===== RECORDS PROVIDED

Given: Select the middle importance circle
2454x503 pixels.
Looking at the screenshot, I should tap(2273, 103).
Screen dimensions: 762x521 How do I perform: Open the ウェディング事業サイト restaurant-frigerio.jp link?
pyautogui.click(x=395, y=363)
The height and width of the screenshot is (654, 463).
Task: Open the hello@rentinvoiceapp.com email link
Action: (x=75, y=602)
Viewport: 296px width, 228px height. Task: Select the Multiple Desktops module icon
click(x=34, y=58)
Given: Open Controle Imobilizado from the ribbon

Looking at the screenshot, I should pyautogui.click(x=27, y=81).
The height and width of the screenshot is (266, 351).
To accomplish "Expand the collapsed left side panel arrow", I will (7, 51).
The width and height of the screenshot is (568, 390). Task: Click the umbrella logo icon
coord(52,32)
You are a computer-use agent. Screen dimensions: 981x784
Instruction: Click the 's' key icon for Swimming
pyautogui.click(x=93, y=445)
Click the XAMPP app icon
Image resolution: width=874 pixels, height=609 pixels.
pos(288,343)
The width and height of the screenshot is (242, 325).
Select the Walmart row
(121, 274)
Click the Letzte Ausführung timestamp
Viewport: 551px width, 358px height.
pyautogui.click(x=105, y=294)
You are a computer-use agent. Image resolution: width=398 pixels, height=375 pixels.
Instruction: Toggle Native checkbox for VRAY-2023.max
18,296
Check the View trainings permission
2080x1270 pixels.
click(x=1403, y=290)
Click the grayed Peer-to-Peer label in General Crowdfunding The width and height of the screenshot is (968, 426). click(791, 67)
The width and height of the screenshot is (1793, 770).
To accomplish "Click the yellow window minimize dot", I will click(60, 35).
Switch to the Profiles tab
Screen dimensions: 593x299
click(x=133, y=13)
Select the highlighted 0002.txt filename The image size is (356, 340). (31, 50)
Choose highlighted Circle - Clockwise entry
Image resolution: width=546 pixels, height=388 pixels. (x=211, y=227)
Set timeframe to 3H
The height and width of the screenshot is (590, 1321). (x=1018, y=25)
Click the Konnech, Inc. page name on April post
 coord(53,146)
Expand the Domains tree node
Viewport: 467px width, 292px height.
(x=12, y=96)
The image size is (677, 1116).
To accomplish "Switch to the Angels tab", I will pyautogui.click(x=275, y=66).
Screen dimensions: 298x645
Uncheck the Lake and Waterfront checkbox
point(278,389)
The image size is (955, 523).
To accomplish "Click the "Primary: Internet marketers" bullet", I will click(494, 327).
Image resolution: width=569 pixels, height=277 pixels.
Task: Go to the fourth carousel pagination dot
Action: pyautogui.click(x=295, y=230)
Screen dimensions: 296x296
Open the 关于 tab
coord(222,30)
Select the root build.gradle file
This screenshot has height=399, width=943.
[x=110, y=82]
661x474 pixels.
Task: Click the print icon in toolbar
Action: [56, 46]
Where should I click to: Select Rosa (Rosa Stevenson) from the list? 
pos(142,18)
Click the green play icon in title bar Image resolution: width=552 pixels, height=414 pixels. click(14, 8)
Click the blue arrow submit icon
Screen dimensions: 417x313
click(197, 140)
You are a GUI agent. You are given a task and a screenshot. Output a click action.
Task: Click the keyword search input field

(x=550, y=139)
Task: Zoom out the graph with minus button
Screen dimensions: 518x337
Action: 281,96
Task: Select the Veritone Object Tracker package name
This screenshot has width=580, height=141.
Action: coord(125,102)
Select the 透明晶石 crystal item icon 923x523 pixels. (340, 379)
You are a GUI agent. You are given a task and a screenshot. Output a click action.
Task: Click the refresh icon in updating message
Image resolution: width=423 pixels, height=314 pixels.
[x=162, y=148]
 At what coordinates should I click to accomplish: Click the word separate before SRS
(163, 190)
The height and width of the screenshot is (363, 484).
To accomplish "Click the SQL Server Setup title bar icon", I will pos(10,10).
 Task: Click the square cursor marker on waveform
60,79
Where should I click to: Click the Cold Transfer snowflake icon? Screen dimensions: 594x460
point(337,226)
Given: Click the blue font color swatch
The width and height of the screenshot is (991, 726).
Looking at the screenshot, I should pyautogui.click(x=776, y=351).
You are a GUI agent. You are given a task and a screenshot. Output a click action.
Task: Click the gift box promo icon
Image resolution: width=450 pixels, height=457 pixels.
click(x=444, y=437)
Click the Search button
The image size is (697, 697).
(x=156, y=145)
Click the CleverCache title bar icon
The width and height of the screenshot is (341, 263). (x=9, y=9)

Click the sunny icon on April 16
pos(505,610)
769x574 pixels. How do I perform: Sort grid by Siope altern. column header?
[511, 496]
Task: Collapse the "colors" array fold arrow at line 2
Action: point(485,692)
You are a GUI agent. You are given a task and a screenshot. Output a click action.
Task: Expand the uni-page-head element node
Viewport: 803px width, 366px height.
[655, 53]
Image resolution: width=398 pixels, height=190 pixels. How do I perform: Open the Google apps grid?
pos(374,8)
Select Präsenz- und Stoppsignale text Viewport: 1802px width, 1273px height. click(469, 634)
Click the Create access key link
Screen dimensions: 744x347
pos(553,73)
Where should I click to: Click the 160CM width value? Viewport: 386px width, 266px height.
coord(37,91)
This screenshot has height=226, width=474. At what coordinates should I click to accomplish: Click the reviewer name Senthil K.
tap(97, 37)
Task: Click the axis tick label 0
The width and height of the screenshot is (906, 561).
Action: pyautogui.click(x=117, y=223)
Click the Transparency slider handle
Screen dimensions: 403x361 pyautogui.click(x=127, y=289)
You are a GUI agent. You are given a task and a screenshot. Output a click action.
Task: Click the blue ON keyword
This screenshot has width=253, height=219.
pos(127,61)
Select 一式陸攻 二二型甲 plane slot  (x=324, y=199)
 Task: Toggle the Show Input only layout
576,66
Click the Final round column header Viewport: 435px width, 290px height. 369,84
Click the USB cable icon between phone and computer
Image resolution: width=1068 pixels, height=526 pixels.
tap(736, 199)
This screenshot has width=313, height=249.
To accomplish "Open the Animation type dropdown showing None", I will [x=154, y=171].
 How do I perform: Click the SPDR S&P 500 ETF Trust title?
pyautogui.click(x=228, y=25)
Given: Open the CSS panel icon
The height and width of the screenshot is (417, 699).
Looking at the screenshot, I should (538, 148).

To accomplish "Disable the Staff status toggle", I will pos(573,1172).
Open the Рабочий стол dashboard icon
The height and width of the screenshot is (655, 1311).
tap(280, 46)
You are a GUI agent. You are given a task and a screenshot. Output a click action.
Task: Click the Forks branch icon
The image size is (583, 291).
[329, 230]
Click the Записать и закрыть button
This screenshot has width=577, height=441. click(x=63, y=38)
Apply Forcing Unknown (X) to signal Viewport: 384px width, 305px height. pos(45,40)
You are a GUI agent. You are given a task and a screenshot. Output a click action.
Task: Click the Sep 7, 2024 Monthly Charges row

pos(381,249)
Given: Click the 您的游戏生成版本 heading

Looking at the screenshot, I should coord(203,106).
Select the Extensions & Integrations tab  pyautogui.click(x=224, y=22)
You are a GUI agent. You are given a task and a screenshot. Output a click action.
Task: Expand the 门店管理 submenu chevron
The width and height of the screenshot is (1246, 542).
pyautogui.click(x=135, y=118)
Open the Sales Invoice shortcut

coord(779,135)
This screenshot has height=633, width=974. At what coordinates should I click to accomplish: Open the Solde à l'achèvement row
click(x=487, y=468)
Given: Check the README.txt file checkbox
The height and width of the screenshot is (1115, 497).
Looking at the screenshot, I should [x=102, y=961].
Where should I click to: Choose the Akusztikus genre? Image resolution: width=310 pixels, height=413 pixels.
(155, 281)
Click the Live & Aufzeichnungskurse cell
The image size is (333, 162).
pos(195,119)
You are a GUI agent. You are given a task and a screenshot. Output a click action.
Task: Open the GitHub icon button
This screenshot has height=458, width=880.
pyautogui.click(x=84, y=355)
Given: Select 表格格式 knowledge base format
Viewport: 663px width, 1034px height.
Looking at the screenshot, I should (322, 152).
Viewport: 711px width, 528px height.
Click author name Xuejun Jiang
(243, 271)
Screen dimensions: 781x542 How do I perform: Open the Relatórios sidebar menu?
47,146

==========

### WHAT THE TASK ASKS
Starting at the line above that contains "Select Präsenz- und", repeat each line exactly up to and including the line that contains "Apply Forcing Unknown", and stop there.

### ANSWER TO THE EXERCISE
Select Präsenz- und Stoppsignale text Viewport: 1802px width, 1273px height. click(469, 634)
Click the Create access key link
Screen dimensions: 744x347
pos(553,73)
Where should I click to: Click the 160CM width value? Viewport: 386px width, 266px height.
coord(37,91)
This screenshot has height=226, width=474. At what coordinates should I click to accomplish: Click the reviewer name Senthil K.
tap(97, 37)
Task: Click the axis tick label 0
The width and height of the screenshot is (906, 561).
Action: pyautogui.click(x=117, y=223)
Click the Transparency slider handle
Screen dimensions: 403x361 pyautogui.click(x=127, y=289)
You are a GUI agent. You are given a task and a screenshot. Output a click action.
Task: Click the blue ON keyword
This screenshot has width=253, height=219.
pos(127,61)
Select 一式陸攻 二二型甲 plane slot  (x=324, y=199)
 Task: Toggle the Show Input only layout
576,66
Click the Final round column header Viewport: 435px width, 290px height. 369,84
Click the USB cable icon between phone and computer
Image resolution: width=1068 pixels, height=526 pixels.
tap(736, 199)
This screenshot has width=313, height=249.
To accomplish "Open the Animation type dropdown showing None", I will [x=154, y=171].
 How do I perform: Click the SPDR S&P 500 ETF Trust title?
pyautogui.click(x=228, y=25)
Given: Open the CSS panel icon
The height and width of the screenshot is (417, 699).
Looking at the screenshot, I should (538, 148).

To accomplish "Disable the Staff status toggle", I will pos(573,1172).
Open the Рабочий стол dashboard icon
The height and width of the screenshot is (655, 1311).
tap(280, 46)
You are a GUI agent. You are given a task and a screenshot. Output a click action.
Task: Click the Forks branch icon
The image size is (583, 291).
[329, 230]
Click the Записать и закрыть button
This screenshot has width=577, height=441. click(x=63, y=38)
Apply Forcing Unknown (X) to signal Viewport: 384px width, 305px height. pos(45,40)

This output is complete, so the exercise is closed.